Pixel coordinate grounding data:
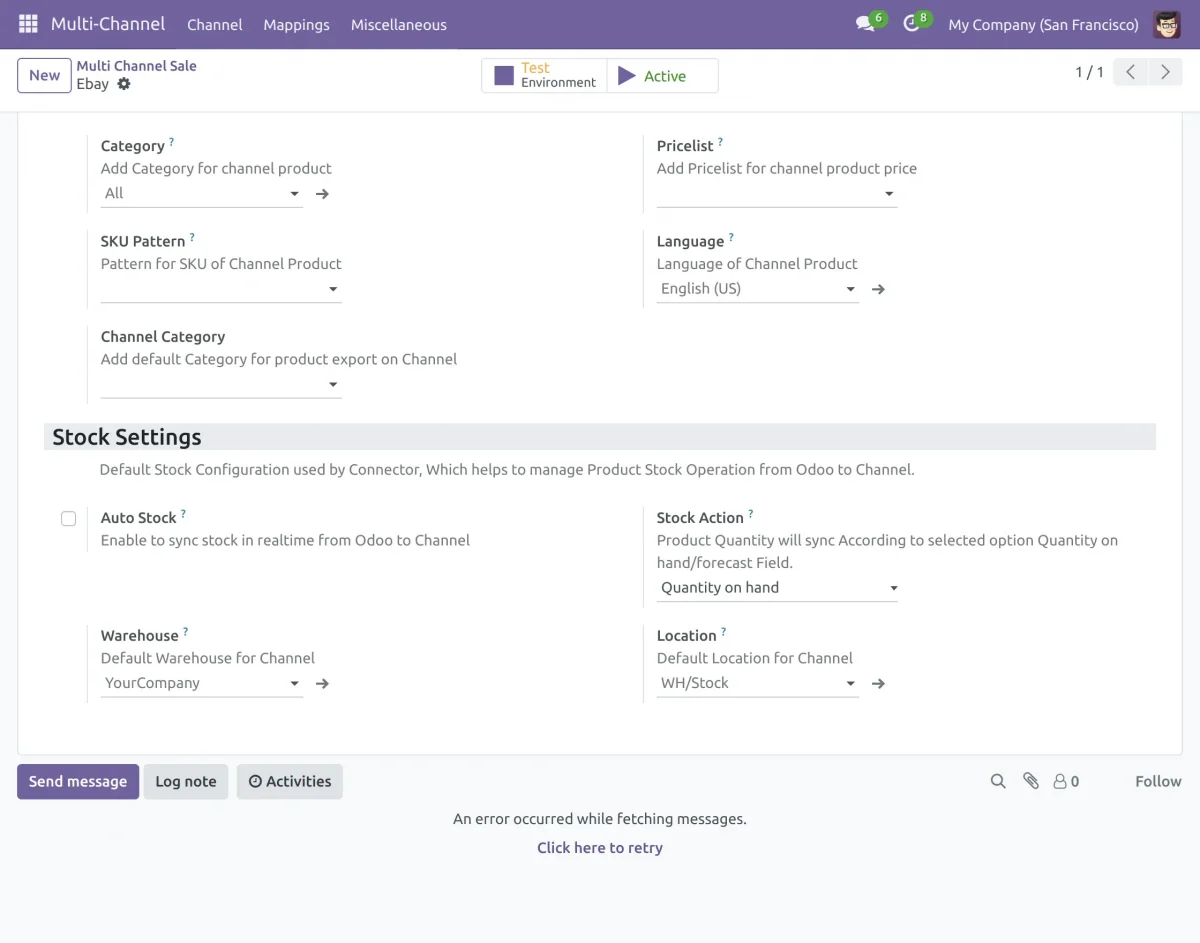Screen dimensions: 1200x943
Task: Click the Channel Category input field
Action: (215, 385)
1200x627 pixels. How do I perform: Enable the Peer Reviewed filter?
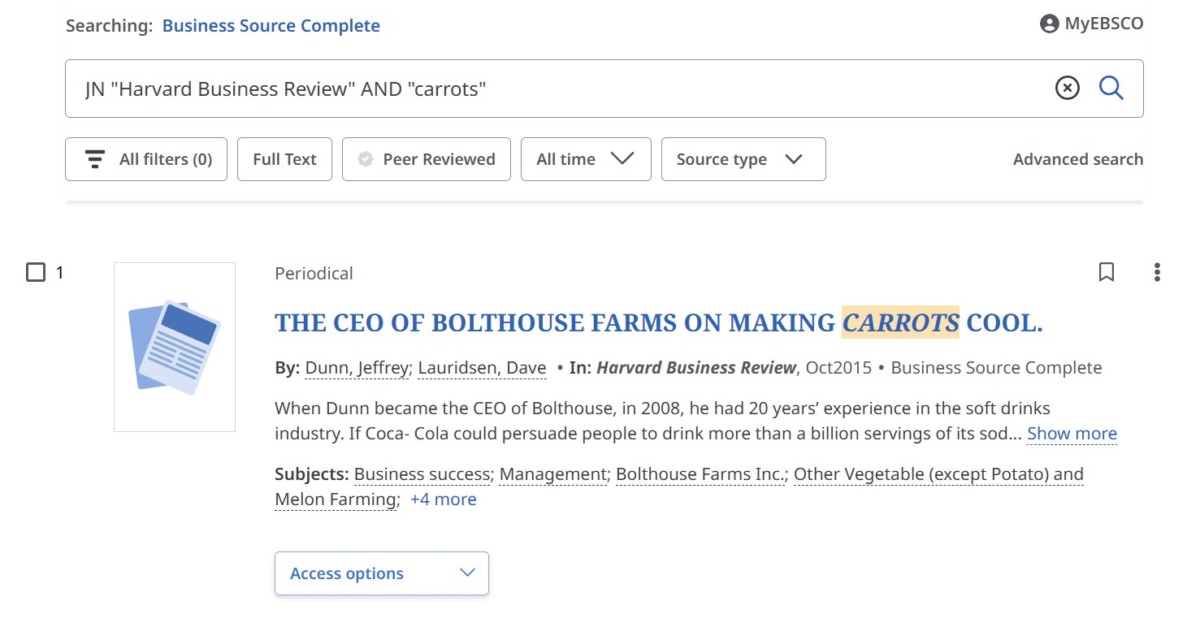(x=426, y=159)
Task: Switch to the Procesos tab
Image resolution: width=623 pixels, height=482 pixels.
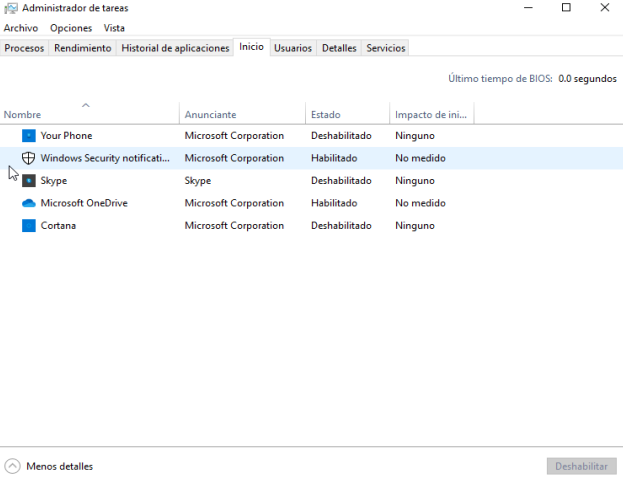Action: pyautogui.click(x=25, y=48)
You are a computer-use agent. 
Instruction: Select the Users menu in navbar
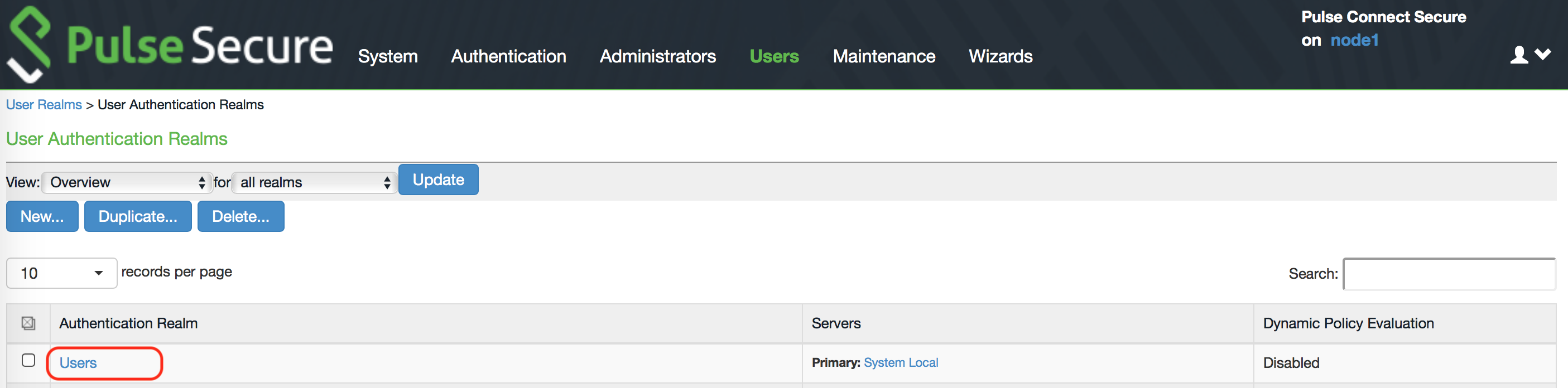coord(773,56)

Directions
Extract, word for word, every line from the one containing "1200x627 pixels. How" to the end of the data above, both ends included, and leave out the pictures.

Your response
1200x627 pixels. How do I perform: Enable the Peer Reviewed filter?
(x=426, y=159)
Task: Switch to the Procesos tab
Image resolution: width=623 pixels, height=482 pixels.
Action: pyautogui.click(x=25, y=48)
You are a computer-use agent. 
Instruction: Select the Users menu in navbar
coord(773,56)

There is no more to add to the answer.